For those who are passionate about expanding the diversity of Britain’s boardrooms, 2016 is potentially a year of great opportunity – but there is still work to be done

What does 2016 have in store for women on boards?

We ended last year on an apparent high note. Lord Mervyn Davies, the outgoing chair of the government’s equality taskforce reported that, five years after his team was set up, his target of women accounting for 25% of FTSE 100 directors by 2015 was achieved. Women now make up 26.1% of FTSE 100 directors, up from 12.5% in 2011. This is no mean feat and a great demonstration of what concerted campaigning around voluntary targets can create.

We should celebrate this and highlight where boards took a leap of faith in their top-level recruitment. But it’s also important that we understand what lies beneath these headline figures. Over 90% of the new female directors appointed at FTSE 100 companies over the past five years have actually been non-executives.

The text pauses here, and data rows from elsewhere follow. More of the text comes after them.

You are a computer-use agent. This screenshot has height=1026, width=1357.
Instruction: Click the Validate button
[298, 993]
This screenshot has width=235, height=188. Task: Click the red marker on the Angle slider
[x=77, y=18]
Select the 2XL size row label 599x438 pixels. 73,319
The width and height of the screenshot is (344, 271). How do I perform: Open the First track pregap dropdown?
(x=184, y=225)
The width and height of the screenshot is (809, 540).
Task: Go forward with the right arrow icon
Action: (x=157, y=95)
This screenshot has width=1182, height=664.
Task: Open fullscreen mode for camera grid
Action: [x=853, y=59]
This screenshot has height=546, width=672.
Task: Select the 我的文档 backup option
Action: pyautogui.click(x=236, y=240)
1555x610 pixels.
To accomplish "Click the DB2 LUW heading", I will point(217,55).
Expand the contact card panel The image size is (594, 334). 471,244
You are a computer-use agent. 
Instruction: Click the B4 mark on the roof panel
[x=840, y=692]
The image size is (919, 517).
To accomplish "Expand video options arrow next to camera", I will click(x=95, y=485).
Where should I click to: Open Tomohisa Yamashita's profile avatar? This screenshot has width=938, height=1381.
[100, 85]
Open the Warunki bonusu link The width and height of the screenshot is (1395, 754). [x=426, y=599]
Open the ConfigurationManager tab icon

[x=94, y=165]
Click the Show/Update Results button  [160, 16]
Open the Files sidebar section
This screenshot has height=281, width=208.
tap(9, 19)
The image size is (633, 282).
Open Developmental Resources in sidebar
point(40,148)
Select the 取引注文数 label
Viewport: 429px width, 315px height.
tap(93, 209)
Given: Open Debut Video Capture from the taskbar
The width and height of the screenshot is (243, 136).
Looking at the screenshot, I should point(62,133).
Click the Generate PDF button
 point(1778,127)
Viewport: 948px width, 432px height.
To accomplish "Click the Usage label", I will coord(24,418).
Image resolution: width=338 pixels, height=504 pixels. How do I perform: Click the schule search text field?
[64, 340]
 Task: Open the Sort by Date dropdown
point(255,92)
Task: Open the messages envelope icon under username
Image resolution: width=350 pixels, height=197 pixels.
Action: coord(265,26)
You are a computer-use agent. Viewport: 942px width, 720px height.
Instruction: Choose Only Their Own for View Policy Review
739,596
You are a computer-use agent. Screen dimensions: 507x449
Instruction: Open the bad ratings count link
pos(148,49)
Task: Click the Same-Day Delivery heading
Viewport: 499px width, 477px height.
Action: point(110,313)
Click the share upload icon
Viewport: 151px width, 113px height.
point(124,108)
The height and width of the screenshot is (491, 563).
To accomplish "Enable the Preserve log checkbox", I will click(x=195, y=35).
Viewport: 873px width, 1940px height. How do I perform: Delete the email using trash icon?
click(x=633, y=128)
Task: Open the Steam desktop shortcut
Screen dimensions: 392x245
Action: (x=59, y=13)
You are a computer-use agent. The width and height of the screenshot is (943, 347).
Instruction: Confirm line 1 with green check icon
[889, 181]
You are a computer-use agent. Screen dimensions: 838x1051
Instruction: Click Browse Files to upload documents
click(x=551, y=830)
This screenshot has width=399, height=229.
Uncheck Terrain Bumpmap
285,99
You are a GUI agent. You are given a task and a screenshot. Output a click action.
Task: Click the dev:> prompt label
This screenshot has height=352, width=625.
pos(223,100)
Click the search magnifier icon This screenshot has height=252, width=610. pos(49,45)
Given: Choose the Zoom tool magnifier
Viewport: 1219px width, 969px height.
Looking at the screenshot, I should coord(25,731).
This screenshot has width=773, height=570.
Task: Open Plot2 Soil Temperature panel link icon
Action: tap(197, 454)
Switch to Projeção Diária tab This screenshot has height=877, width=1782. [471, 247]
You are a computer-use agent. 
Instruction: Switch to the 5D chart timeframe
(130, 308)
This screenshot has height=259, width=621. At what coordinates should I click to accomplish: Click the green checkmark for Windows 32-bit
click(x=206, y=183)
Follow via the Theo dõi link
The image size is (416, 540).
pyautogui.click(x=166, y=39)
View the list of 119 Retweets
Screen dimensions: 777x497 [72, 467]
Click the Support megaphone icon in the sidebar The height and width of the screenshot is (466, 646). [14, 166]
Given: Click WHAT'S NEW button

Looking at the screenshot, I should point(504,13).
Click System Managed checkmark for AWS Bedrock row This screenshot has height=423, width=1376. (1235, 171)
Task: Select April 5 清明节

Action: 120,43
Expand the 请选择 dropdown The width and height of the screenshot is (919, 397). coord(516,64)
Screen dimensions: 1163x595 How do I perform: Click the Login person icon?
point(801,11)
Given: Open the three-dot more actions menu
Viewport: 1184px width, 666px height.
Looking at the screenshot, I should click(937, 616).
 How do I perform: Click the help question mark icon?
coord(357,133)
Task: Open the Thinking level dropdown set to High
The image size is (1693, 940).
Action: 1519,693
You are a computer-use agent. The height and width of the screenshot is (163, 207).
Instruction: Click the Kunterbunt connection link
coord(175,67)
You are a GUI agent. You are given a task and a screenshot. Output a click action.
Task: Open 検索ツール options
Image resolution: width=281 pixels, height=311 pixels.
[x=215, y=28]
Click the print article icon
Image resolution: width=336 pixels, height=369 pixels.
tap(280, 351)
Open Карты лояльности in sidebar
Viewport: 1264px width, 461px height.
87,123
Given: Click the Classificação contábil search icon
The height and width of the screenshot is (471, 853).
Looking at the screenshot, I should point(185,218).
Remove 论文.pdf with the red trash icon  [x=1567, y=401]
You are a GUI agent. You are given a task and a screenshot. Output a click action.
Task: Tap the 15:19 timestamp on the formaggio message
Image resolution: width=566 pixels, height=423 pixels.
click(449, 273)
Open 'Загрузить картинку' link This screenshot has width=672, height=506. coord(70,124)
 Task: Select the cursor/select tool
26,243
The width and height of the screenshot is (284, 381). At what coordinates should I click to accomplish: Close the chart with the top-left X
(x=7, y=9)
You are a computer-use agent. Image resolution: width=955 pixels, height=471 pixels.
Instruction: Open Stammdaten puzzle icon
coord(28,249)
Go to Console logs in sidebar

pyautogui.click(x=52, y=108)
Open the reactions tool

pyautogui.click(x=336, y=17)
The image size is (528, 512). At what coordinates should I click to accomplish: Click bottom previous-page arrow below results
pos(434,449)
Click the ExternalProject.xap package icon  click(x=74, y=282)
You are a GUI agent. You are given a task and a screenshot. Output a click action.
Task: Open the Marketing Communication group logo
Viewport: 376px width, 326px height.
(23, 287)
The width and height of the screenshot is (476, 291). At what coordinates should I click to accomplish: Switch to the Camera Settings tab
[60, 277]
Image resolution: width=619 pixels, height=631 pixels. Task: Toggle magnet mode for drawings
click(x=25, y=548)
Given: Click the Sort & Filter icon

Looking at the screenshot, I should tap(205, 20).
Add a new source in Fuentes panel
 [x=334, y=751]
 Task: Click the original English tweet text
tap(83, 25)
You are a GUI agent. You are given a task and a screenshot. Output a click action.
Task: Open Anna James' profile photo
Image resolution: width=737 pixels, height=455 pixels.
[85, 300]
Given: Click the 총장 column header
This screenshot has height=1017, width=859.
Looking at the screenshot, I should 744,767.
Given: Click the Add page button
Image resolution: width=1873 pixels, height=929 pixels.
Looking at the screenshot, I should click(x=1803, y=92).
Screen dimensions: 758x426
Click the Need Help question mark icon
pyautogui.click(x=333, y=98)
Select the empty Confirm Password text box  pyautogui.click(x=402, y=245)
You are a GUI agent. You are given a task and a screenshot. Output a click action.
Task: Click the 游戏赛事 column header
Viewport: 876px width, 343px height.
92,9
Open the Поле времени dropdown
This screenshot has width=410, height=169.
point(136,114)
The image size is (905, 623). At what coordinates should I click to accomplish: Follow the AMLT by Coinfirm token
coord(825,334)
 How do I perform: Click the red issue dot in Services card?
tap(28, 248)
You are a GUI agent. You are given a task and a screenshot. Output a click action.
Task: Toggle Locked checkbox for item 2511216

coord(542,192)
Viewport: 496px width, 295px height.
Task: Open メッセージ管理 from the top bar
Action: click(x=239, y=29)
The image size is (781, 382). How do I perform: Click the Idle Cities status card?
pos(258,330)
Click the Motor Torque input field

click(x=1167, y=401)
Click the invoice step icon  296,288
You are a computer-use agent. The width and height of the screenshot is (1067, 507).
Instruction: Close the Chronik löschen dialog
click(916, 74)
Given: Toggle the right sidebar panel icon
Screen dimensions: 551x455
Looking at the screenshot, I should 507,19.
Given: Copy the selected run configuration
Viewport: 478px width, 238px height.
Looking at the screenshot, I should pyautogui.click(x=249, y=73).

Of course non-execs can have significant impact on a business but it’s of a whole different nature to being on the exec board and contributing to the day-to-day strategic direction. There is a current danger that the recruitment of female directors is seen as a tokenistic, politically correct move designed to minimise reputational risk, rather than a proactive strategy to improve business performance. As equalities minister Nicky Morgan has said – and I completely agree – “Women don’t want to be treated differently or seen as window dressing”. 

In his final statement, Davies recommended that FTSE 100 companies should be working towards a target of 33% female directors by 2020. I’m with him that targets, rather than quotas, are the way to go. But I’d like to see the targets refined a little more. We should be focusing on expanding the diversity of the outlook of exec boards, giving positions of real power to people who are not white men. There are currently only five female CEOs running FTSE 100 firms, a figure unchanged throughout the Davies era.

Although I applaud the groundswell of change that Davies’ targets have set in motion, what we need now is much more sharing of stories of exactly how greater boardroom diversity benefits business to encourage more sustainable, effective change. We need to alter the tone of this debate away from a tribal, gender battle and start talking a lot more about how inclusiveness benefits everybody.

For example, a Harvard Business Review study back in 2006 quoted directors reflecting on the impact of having more women on boards. Men on the board of one company acknowledged “how terrific the discussions and richness of outcomes have been” and that with women’s voices, “there is a higher level of understanding of the business.” A corporate secretary noted that having three or more women on a board makes the dynamic “much more conversational and less hierarchical and, as a result, all the directors get better information.” Fewer than three, however, and the women found difficulty in getting heard.

The idea of three female directors being the key to change is also backed by Catalyst research, which found some considerable financial benefits of having a diverse board of directors. Then there’s the excellent McKinsey research that showed that companies prioritising diversity enjoyed a significant lift in profits. In the UK, it was found that every 10% increase in gender diversity on the senior executive team corresponds to a 3.5% increase in pre-tax profits.

Sharing stories and research like this means we can move the narrative beyond box-ticking and start exploring in detail what benefits greater diversity in business leadership can bring. This, in turn, will not only motivate boards as they consider recruiting from beyond the same old pool but will also bring greater inspiration to the next generation of female and non-white business leaders.

As many of us know from experience, you have to see examples of people who look and sound like you doing what you’d like to do in order to believe it’s possible. This is why mentoring programmes are so important but we need to extend the value of these by making more effort to circulate people’s experiences.

With greater awareness of how diversity affects both the bottom line and individuals’ experiences, I’m hoping that this will be the year that board-level inclusiveness moves from being politically correct to being a fundamental competitive advantage. Who wouldn’t want that?